● SOURCE MATERIAL

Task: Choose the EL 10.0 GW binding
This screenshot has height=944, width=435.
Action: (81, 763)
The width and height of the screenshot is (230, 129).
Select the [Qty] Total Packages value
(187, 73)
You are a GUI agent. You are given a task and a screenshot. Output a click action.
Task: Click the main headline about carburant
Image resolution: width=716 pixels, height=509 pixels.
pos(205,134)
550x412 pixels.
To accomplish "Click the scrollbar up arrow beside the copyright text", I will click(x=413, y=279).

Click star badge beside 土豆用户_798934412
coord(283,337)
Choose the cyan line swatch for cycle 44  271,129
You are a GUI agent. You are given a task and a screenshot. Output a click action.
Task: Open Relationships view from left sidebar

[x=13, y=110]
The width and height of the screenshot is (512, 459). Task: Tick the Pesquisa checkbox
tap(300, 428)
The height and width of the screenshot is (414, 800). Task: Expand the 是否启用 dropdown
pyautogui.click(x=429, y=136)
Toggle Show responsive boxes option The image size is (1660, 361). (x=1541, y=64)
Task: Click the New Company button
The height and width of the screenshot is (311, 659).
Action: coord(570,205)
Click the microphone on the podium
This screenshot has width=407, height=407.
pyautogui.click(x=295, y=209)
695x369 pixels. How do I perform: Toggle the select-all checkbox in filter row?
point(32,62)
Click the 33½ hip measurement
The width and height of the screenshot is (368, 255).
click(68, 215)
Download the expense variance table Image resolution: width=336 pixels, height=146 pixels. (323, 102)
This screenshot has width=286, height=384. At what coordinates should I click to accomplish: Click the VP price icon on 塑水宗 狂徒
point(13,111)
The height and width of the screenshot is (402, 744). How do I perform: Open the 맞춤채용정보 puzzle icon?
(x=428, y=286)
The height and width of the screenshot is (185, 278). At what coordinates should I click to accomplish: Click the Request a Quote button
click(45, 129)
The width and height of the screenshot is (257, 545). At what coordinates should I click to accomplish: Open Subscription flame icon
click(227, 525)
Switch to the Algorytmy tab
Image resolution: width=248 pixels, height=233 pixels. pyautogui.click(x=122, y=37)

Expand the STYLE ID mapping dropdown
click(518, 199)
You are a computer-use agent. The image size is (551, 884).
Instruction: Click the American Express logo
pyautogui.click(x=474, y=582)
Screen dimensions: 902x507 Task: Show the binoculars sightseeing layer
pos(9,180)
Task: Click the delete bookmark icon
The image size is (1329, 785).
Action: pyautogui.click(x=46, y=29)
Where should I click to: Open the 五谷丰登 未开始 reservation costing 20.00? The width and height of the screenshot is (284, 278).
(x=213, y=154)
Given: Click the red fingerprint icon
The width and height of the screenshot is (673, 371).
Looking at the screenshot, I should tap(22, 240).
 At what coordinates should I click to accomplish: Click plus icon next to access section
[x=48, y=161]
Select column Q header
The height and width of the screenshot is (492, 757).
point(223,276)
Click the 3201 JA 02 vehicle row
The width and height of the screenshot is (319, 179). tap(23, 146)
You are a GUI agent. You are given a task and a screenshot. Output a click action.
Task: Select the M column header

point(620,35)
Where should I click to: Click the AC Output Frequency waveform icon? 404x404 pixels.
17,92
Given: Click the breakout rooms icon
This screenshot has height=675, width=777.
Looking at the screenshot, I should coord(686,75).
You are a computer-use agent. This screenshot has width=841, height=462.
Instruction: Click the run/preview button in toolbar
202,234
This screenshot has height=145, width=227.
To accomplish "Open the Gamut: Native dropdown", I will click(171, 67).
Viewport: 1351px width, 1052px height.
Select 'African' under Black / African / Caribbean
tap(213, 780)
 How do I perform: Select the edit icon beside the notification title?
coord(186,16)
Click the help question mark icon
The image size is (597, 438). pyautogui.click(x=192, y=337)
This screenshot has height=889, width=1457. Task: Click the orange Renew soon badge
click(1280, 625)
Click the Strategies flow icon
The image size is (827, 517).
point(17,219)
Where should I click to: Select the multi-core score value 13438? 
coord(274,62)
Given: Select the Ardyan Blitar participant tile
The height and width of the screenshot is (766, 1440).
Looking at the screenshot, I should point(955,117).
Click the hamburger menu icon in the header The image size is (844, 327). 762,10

● HOW TO COMPLETE THIS TASK
Return only the count of lines in the records that hold the word "will".

● SOLVED EXERCISE
2